The full set of entries below should be transcribed exactly.
== Data excerpts
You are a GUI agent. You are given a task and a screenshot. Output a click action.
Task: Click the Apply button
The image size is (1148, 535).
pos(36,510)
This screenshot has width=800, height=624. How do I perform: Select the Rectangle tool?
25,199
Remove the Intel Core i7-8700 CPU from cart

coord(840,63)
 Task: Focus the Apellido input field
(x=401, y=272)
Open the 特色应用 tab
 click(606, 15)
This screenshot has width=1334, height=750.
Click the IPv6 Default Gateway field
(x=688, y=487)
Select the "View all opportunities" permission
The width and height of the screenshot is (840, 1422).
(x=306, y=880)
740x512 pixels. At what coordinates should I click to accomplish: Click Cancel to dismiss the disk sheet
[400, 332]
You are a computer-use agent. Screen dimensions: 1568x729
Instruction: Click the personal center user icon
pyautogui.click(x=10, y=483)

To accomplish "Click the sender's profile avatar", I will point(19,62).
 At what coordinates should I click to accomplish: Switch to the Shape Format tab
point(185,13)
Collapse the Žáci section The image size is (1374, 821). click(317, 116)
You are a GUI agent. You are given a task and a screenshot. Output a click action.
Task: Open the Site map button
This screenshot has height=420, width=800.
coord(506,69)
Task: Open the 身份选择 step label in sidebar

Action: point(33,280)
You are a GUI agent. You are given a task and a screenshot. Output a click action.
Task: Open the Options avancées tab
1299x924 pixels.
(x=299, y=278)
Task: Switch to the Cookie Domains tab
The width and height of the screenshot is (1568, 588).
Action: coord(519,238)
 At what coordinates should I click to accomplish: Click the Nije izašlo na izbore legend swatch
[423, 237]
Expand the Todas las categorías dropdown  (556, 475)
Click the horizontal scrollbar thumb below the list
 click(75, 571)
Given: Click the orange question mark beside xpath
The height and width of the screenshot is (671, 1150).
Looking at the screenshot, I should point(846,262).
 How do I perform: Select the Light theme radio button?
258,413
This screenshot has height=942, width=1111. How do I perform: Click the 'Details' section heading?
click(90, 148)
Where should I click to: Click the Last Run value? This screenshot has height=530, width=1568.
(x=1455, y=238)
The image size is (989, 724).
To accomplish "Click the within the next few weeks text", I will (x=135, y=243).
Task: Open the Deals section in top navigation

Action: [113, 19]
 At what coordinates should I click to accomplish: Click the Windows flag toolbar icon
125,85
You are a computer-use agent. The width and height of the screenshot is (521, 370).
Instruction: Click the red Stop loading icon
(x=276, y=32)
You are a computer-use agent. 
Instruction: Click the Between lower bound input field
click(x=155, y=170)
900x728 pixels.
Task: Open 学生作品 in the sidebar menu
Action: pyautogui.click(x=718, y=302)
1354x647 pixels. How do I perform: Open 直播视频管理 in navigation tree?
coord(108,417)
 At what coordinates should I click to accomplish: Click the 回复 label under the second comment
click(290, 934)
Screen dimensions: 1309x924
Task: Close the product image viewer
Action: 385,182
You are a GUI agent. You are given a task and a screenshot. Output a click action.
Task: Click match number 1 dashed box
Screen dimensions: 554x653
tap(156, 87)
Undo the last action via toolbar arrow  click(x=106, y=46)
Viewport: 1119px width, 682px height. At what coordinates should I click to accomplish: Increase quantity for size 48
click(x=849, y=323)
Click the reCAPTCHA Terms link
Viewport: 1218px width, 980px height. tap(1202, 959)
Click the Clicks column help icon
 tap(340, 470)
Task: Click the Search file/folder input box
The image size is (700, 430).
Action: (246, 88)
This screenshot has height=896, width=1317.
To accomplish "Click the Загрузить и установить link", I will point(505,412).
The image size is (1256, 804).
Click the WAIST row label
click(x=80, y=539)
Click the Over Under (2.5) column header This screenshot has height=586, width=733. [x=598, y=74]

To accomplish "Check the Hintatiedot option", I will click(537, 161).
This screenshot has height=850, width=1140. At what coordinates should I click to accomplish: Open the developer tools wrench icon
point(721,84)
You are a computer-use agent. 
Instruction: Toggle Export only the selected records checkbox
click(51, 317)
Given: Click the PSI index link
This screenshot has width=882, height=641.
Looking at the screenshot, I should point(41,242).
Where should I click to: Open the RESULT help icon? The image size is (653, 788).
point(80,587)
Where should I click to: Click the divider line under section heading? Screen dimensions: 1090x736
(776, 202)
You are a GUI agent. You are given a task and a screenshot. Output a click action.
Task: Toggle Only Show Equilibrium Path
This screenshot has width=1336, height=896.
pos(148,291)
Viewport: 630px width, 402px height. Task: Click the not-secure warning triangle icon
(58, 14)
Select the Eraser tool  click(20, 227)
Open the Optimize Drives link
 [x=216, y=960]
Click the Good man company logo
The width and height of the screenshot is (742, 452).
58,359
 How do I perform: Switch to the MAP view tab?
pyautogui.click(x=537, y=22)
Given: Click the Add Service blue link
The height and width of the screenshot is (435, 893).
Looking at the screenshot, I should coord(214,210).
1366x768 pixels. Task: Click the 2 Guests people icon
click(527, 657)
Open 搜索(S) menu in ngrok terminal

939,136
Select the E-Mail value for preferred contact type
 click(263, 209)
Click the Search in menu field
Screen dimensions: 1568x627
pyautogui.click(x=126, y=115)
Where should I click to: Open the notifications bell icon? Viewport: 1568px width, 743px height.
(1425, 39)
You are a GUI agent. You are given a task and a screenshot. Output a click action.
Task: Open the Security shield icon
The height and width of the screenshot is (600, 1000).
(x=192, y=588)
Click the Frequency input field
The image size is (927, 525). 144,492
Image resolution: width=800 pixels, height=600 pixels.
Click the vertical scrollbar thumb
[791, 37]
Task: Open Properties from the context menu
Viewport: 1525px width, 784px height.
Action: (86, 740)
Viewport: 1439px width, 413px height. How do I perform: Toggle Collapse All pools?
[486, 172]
====
_Exercise result_
You are a GUI agent. You are given a task and a screenshot. Output a click action.
Task: Click the Apply button
The image size is (1148, 535).
pos(36,510)
This screenshot has width=800, height=624. How do I perform: Select the Rectangle tool?
25,199
Remove the Intel Core i7-8700 CPU from cart

coord(840,63)
 Task: Focus the Apellido input field
(x=401, y=272)
Open the 特色应用 tab
 click(606, 15)
This screenshot has width=1334, height=750.
Click the IPv6 Default Gateway field
(x=688, y=487)
Select the "View all opportunities" permission
The width and height of the screenshot is (840, 1422).
(x=306, y=880)
740x512 pixels. At what coordinates should I click to accomplish: Click Cancel to dismiss the disk sheet
[400, 332]
You are a computer-use agent. Screen dimensions: 1568x729
Instruction: Click the personal center user icon
pyautogui.click(x=10, y=483)

To accomplish "Click the sender's profile avatar", I will point(19,62).
 At what coordinates should I click to accomplish: Switch to the Shape Format tab
point(185,13)
Collapse the Žáci section The image size is (1374, 821). click(317, 116)
You are a GUI agent. You are given a task and a screenshot. Output a click action.
Task: Open the Site map button
This screenshot has height=420, width=800.
coord(506,69)
Task: Open the 身份选择 step label in sidebar

Action: point(33,280)
You are a GUI agent. You are given a task and a screenshot. Output a click action.
Task: Open the Options avancées tab
1299x924 pixels.
(x=299, y=278)
Task: Switch to the Cookie Domains tab
The width and height of the screenshot is (1568, 588).
Action: coord(519,238)
 At what coordinates should I click to accomplish: Click the Nije izašlo na izbore legend swatch
[423, 237]
Expand the Todas las categorías dropdown  (556, 475)
Click the horizontal scrollbar thumb below the list
 click(75, 571)
Given: Click the orange question mark beside xpath
The height and width of the screenshot is (671, 1150).
Looking at the screenshot, I should point(846,262).
 How do I perform: Select the Light theme radio button?
258,413
This screenshot has height=942, width=1111. How do I perform: Click the 'Details' section heading?
click(90, 148)
Where should I click to: Click the Last Run value? This screenshot has height=530, width=1568.
(x=1455, y=238)
The image size is (989, 724).
To accomplish "Click the within the next few weeks text", I will (x=135, y=243).
Task: Open the Deals section in top navigation

Action: [113, 19]
 At what coordinates should I click to accomplish: Click the Windows flag toolbar icon
125,85
You are a computer-use agent. The width and height of the screenshot is (521, 370).
Instruction: Click the red Stop loading icon
(x=276, y=32)
You are a computer-use agent. 
Instruction: Click the Between lower bound input field
click(x=155, y=170)
900x728 pixels.
Task: Open 学生作品 in the sidebar menu
Action: pyautogui.click(x=718, y=302)
1354x647 pixels. How do I perform: Open 直播视频管理 in navigation tree?
coord(108,417)
 At what coordinates should I click to accomplish: Click the 回复 label under the second comment
click(290, 934)
Screen dimensions: 1309x924
Task: Close the product image viewer
Action: 385,182
You are a GUI agent. You are given a task and a screenshot. Output a click action.
Task: Click match number 1 dashed box
Screen dimensions: 554x653
tap(156, 87)
Undo the last action via toolbar arrow  click(x=106, y=46)
Viewport: 1119px width, 682px height. At what coordinates should I click to accomplish: Increase quantity for size 48
click(x=849, y=323)
Click the reCAPTCHA Terms link
Viewport: 1218px width, 980px height. tap(1202, 959)
Click the Clicks column help icon
 tap(340, 470)
Task: Click the Search file/folder input box
The image size is (700, 430).
Action: (246, 88)
This screenshot has height=896, width=1317.
To accomplish "Click the Загрузить и установить link", I will point(505,412).
The image size is (1256, 804).
Click the WAIST row label
click(x=80, y=539)
Click the Over Under (2.5) column header This screenshot has height=586, width=733. [x=598, y=74]

To accomplish "Check the Hintatiedot option", I will click(537, 161).
This screenshot has height=850, width=1140. At what coordinates should I click to accomplish: Open the developer tools wrench icon
point(721,84)
You are a computer-use agent. 
Instruction: Toggle Export only the selected records checkbox
click(51, 317)
Given: Click the PSI index link
This screenshot has width=882, height=641.
Looking at the screenshot, I should point(41,242).
Where should I click to: Open the RESULT help icon? The image size is (653, 788).
point(80,587)
Where should I click to: Click the divider line under section heading? Screen dimensions: 1090x736
(776, 202)
You are a GUI agent. You are given a task and a screenshot. Output a click action.
Task: Toggle Only Show Equilibrium Path
This screenshot has width=1336, height=896.
pos(148,291)
Viewport: 630px width, 402px height. Task: Click the not-secure warning triangle icon
(58, 14)
Select the Eraser tool  click(20, 227)
Open the Optimize Drives link
 [x=216, y=960]
Click the Good man company logo
The width and height of the screenshot is (742, 452).
58,359
 How do I perform: Switch to the MAP view tab?
pyautogui.click(x=537, y=22)
Given: Click the Add Service blue link
The height and width of the screenshot is (435, 893).
Looking at the screenshot, I should coord(214,210).
1366x768 pixels. Task: Click the 2 Guests people icon
click(527, 657)
Open 搜索(S) menu in ngrok terminal

939,136
Select the E-Mail value for preferred contact type
 click(263, 209)
Click the Search in menu field
Screen dimensions: 1568x627
pyautogui.click(x=126, y=115)
Where should I click to: Open the notifications bell icon? Viewport: 1568px width, 743px height.
(1425, 39)
You are a GUI agent. You are given a task and a screenshot. Output a click action.
Task: Open the Security shield icon
The height and width of the screenshot is (600, 1000).
(x=192, y=588)
Click the Frequency input field
The image size is (927, 525). 144,492
Image resolution: width=800 pixels, height=600 pixels.
Click the vertical scrollbar thumb
[791, 37]
Task: Open Properties from the context menu
Viewport: 1525px width, 784px height.
Action: (86, 740)
Viewport: 1439px width, 413px height. How do I perform: Toggle Collapse All pools?
[486, 172]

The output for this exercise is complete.